Le risque majeur étant d’autoriser, avec une lecture rapide et parcellaire, une interprétation, un amalgame et une fausse compréhension d’une situation qui elle, peut être traumatique ou pathologique. En se contentant d’une lecture, et souvent sans consulter par la suite un professionnel, le lecteur ou la lectrice peut se retrouver à différents problèmes, comme l’ignorance de la solution possible, le déni de sa (ses) propres difficultés, la culpabilité accrue en se « reconnaissant » dans un profil stéréotypé…

Quoiqu’il en soit et à défaut d’une reconnaissance médicale (psychiatrique / psychanalytique) il reste indéniable que certains profils sont identifiables ou reconnaissables.
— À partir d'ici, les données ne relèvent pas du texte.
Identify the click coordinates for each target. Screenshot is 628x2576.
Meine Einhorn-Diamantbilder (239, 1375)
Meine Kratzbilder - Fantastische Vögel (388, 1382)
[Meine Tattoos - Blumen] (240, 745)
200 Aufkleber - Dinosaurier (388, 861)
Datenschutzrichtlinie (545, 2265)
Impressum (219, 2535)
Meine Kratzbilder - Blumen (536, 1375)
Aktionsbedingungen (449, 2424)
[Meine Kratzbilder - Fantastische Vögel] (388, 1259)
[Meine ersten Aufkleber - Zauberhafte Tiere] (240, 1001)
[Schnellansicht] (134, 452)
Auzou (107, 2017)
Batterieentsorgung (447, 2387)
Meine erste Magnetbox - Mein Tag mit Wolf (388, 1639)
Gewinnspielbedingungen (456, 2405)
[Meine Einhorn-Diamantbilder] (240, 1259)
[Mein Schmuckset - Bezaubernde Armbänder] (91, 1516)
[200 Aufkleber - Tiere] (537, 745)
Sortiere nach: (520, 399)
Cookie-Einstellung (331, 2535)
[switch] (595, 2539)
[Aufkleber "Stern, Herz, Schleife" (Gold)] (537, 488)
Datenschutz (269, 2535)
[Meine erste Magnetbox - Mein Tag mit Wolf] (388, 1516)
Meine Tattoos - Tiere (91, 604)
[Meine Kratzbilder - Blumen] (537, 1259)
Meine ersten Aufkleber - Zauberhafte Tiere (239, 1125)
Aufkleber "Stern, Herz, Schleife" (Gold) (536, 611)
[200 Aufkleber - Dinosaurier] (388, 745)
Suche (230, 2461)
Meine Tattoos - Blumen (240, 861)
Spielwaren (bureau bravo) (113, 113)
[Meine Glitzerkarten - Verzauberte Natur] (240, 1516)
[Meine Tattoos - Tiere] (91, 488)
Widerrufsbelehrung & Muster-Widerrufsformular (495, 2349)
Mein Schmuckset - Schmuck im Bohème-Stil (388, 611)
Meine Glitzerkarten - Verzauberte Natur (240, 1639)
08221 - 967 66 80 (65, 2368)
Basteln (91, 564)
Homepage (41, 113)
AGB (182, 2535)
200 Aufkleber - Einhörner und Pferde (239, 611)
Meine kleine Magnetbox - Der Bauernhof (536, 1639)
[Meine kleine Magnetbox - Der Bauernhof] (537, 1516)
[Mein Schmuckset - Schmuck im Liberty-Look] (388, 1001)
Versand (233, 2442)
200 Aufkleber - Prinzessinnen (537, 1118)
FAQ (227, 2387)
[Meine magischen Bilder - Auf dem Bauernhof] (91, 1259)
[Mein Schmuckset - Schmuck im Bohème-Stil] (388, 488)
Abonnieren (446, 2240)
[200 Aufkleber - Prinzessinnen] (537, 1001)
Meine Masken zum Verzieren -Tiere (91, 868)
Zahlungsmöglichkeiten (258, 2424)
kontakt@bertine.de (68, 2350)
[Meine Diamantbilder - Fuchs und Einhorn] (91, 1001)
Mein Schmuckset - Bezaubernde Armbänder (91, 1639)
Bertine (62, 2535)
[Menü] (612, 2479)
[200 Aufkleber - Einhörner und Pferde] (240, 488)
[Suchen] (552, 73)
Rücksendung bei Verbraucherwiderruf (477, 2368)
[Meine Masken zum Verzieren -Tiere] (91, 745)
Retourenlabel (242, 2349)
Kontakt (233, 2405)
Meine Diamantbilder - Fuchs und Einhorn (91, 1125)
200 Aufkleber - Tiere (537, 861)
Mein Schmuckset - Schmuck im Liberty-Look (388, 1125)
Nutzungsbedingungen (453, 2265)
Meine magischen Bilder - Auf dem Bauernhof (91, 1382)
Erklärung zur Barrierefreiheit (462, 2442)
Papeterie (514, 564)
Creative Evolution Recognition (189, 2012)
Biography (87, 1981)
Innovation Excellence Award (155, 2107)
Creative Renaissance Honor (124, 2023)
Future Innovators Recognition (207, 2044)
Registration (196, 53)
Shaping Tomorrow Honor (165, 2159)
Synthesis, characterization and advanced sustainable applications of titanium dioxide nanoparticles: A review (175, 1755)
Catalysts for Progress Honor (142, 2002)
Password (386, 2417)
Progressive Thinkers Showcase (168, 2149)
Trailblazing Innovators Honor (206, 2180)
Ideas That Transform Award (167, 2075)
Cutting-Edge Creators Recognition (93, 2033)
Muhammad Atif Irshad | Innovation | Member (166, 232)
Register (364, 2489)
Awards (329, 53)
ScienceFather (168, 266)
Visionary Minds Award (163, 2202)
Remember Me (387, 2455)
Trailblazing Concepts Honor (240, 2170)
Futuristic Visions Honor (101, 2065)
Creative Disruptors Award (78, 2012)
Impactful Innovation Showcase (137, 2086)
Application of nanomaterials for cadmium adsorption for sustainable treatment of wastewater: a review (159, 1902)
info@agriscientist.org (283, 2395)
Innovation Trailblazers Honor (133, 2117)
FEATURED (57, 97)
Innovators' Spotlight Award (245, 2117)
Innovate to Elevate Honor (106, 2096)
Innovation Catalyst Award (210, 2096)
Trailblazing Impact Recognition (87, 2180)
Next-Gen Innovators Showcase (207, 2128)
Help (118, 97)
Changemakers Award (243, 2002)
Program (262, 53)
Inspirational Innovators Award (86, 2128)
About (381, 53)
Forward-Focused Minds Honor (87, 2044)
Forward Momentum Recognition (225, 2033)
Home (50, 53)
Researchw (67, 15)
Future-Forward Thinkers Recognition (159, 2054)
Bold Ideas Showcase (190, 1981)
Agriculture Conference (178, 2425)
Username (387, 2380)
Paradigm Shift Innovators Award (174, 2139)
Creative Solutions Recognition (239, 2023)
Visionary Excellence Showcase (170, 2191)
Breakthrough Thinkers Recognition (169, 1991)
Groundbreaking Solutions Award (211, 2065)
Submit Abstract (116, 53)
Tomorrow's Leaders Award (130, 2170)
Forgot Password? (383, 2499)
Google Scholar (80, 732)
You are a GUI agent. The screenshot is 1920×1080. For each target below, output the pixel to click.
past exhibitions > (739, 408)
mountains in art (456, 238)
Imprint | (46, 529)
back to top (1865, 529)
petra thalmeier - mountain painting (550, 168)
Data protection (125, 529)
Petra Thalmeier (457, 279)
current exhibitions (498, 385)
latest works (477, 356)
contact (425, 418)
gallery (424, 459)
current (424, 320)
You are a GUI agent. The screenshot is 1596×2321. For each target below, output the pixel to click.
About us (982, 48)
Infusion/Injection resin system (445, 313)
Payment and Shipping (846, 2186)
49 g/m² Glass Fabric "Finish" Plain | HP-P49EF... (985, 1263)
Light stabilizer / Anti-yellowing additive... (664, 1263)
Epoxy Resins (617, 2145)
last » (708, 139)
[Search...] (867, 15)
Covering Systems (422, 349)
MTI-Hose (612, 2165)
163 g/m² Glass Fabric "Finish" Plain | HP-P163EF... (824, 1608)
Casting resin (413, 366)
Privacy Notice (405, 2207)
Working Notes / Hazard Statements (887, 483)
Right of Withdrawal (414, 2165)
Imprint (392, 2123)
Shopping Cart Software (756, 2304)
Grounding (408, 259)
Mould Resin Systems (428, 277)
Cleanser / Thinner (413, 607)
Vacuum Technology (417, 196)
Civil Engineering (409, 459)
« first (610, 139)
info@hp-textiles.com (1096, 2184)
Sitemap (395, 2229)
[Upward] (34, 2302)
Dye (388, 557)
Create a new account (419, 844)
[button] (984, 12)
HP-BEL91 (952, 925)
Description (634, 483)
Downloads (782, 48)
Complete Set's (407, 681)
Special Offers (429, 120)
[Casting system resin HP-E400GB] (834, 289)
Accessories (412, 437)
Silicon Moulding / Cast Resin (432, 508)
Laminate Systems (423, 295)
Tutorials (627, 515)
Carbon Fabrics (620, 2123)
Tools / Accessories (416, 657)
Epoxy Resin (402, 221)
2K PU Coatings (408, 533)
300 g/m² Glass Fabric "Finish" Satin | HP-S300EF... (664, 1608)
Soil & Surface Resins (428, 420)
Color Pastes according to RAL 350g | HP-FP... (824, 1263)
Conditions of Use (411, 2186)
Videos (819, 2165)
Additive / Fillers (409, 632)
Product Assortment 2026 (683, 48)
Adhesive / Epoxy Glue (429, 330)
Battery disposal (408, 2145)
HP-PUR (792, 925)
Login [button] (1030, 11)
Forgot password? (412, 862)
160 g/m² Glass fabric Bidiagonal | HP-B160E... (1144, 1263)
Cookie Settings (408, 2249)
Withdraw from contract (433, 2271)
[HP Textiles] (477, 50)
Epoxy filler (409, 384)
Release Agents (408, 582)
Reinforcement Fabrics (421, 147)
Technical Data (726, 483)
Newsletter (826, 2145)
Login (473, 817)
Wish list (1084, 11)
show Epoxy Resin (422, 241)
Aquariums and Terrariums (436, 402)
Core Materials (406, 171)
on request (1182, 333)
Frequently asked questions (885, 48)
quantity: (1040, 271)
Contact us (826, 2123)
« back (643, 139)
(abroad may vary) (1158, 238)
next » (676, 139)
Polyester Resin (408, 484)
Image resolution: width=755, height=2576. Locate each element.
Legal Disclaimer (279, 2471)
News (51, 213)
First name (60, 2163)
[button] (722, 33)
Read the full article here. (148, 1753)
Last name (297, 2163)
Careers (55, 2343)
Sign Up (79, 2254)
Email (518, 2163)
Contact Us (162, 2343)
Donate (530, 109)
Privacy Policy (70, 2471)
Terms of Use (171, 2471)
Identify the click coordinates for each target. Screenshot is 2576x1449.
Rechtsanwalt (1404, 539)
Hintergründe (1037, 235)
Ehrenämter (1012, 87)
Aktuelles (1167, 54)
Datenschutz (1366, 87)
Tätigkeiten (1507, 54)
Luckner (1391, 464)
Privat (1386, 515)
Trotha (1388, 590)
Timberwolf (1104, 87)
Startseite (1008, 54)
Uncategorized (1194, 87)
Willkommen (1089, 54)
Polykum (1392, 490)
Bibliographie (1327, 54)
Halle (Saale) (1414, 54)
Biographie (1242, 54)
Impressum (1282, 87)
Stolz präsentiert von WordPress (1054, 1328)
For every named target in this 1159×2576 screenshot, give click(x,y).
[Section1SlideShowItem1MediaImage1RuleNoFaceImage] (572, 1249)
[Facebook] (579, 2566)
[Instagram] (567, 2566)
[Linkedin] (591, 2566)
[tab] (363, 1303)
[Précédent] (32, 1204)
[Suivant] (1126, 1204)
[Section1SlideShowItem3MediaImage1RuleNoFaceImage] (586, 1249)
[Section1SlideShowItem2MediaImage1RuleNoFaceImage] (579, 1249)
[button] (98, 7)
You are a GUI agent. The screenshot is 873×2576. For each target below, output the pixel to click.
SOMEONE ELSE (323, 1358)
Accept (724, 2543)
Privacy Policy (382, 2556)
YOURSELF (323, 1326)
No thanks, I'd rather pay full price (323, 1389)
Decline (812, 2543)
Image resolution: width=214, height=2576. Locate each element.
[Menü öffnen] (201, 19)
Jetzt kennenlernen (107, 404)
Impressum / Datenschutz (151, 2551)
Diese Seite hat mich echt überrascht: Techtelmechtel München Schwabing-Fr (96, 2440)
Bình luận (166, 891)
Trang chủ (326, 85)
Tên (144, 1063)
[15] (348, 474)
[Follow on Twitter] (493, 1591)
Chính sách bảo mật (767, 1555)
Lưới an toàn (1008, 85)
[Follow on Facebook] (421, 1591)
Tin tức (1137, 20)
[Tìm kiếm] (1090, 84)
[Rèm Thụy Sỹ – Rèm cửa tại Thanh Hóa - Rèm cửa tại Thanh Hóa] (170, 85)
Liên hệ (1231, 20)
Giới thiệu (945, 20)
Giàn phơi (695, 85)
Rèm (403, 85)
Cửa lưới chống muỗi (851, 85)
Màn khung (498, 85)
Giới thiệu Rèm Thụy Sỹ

Et comme nous avons tous besoin de les nommer, ces appellations ont ce mérite évident : elles permettent de mettre un nom, de visualiser une situation… et de s’encourager ou inviter à consulter afin de pouvoir débloquer une situation complexe et douloureuse.

Ce qui reste toujours incertain, c’est comment, et en combien de temps cette situation peut se débloquer. Et surtout, par quelles étapes et processus il faudra passer pour pouvoir s’en extraire.

Dans un article précédent, j’évoquais le syndrome de Peter Pan. Adulte immature, enfant orgueilleux, jaloux, rêveur, agaçant, cruel, despotique et insouciant, il vit en enfant dans un monde imaginaire, se déchargeant de toute responsabilité, de tout devoir, fuyant les engagements et rendant cruellement l’autre responsable de ses échecs et de ses angoisses.

Bien loin du charmant et plaisantin Peter Pan de Walt Disney, nous voilà face à un homme qui sait amuser et abuser la galerie qu’il se fabrique – pour finir, toujours, par la fuir quand elle se montre trop adulte, trop responsable – mais qui ne peut vivre seul, puisque comme chaque enfant il a besoin de sa maman.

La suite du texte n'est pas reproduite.